◆ Data records

* * *

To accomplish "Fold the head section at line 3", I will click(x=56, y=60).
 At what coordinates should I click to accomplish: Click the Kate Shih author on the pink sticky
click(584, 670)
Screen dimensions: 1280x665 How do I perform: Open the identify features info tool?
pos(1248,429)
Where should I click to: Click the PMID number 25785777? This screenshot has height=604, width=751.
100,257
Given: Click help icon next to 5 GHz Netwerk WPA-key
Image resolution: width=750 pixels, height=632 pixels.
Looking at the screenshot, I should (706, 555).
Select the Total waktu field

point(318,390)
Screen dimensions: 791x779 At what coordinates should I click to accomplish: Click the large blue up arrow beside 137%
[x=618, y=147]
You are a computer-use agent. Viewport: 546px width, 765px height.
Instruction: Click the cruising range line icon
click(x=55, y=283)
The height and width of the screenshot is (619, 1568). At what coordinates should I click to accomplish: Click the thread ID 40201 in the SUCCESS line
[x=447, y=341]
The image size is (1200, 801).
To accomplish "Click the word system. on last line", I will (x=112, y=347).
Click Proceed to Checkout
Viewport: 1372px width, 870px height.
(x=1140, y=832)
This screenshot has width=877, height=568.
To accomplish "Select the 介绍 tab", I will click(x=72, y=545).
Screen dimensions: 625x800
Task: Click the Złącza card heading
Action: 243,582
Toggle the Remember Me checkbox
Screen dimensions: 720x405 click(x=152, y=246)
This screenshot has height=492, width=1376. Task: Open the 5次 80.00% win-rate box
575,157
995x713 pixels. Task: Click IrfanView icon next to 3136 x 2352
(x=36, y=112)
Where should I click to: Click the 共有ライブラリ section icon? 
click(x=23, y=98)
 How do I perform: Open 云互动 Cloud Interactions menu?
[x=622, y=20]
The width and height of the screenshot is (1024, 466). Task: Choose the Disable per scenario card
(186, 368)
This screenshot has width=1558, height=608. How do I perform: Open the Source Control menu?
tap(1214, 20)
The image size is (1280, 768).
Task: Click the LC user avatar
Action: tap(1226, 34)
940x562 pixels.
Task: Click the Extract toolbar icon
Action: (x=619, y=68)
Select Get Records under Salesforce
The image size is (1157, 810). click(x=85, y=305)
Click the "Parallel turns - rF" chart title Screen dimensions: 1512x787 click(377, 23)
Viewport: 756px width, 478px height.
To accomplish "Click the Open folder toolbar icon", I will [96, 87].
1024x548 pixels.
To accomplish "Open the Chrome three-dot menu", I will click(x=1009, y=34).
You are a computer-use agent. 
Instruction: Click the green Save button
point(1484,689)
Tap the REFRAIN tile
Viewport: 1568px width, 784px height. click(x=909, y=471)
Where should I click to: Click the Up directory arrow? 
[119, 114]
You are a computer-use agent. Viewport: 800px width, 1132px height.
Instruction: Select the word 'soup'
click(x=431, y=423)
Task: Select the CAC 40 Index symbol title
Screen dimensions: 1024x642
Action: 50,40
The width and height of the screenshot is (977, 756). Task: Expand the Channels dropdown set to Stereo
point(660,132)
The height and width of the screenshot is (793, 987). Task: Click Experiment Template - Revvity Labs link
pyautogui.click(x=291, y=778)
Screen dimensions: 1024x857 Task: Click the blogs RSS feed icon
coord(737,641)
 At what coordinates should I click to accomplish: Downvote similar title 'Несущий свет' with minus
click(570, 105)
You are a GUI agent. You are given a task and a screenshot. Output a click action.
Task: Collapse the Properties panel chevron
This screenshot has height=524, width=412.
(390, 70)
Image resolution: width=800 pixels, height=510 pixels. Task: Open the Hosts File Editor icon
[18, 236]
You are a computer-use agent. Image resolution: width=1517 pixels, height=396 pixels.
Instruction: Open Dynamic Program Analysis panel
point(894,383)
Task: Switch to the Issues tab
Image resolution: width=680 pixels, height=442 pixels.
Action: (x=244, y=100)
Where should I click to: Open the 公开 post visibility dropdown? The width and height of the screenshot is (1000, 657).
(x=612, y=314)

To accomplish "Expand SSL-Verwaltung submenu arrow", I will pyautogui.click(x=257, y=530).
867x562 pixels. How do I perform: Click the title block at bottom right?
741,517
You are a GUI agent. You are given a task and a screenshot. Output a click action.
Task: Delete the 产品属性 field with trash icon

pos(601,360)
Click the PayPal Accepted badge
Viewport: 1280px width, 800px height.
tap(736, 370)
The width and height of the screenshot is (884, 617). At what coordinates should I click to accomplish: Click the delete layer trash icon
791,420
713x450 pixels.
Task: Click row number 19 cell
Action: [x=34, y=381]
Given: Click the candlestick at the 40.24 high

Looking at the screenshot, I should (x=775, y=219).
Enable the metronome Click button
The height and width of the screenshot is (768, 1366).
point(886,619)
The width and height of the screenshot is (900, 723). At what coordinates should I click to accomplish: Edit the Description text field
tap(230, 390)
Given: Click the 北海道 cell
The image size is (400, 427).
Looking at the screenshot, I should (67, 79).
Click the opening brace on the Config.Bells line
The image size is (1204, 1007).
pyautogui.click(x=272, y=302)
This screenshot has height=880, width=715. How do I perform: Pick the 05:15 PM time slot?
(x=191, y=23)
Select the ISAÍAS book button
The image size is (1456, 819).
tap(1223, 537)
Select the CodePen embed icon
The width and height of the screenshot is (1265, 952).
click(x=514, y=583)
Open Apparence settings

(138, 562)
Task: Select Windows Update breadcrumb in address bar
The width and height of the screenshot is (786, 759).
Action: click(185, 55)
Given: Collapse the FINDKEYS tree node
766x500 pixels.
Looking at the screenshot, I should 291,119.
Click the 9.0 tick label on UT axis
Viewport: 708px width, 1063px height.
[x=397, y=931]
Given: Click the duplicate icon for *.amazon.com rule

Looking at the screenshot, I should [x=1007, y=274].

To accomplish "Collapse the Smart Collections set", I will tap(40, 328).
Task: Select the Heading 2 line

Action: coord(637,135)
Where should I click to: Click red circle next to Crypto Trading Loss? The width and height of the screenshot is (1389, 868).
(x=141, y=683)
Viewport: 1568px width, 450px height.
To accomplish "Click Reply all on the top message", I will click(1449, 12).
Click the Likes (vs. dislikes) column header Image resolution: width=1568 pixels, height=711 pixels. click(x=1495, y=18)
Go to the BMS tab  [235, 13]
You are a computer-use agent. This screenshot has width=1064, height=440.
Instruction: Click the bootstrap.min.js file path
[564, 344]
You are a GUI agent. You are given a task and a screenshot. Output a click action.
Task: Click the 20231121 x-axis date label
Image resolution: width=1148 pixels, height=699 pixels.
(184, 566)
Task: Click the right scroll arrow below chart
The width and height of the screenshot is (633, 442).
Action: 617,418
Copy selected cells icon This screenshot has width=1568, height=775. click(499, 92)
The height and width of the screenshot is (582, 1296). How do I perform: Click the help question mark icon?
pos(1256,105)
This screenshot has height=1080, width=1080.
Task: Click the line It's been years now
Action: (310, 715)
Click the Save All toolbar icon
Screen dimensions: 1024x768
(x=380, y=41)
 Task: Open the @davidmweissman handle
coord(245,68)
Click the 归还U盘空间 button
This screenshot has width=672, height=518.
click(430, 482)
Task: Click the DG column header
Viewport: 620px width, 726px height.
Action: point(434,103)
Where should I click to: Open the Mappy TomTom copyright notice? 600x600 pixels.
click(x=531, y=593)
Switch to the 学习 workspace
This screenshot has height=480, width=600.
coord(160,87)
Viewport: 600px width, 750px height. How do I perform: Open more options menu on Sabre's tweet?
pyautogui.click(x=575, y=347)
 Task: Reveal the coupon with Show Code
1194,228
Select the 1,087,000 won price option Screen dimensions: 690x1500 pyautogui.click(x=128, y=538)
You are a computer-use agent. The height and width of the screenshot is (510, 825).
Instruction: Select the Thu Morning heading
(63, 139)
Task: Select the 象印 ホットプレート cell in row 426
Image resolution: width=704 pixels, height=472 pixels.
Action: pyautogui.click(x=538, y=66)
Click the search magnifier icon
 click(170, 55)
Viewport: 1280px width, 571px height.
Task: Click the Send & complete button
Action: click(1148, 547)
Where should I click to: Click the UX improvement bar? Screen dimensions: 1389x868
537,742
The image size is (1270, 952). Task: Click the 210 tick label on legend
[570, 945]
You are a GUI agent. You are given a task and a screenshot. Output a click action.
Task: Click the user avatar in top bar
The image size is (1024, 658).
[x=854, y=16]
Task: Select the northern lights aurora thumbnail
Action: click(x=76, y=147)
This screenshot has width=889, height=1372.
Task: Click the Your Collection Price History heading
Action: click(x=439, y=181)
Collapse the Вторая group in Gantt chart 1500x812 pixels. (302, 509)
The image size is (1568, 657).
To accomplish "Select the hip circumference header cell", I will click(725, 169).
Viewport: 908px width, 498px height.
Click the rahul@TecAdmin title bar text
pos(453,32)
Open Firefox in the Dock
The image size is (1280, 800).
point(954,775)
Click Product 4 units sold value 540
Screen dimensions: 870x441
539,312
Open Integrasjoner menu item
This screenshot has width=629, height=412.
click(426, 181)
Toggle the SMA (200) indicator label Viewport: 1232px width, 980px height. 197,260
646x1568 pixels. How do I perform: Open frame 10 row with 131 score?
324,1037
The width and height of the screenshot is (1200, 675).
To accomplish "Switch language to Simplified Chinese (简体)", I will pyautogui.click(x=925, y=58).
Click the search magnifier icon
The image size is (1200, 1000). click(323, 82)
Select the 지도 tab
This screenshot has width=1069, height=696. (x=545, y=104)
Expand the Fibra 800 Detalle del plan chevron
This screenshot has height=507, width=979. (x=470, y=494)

* * *

◆ What to work on
Transcribe the material exactly, stopping after the "The image size is (1200, 801)." line.

◆ Output of the task
To accomplish "Fold the head section at line 3", I will click(x=56, y=60).
 At what coordinates should I click to accomplish: Click the Kate Shih author on the pink sticky
click(584, 670)
Screen dimensions: 1280x665 How do I perform: Open the identify features info tool?
pos(1248,429)
Where should I click to: Click the PMID number 25785777? This screenshot has height=604, width=751.
100,257
Given: Click help icon next to 5 GHz Netwerk WPA-key
Image resolution: width=750 pixels, height=632 pixels.
Looking at the screenshot, I should (706, 555).
Select the Total waktu field

point(318,390)
Screen dimensions: 791x779 At what coordinates should I click to accomplish: Click the large blue up arrow beside 137%
[x=618, y=147]
You are a computer-use agent. Viewport: 546px width, 765px height.
Instruction: Click the cruising range line icon
click(x=55, y=283)
The height and width of the screenshot is (619, 1568). At what coordinates should I click to accomplish: Click the thread ID 40201 in the SUCCESS line
[x=447, y=341]
The image size is (1200, 801).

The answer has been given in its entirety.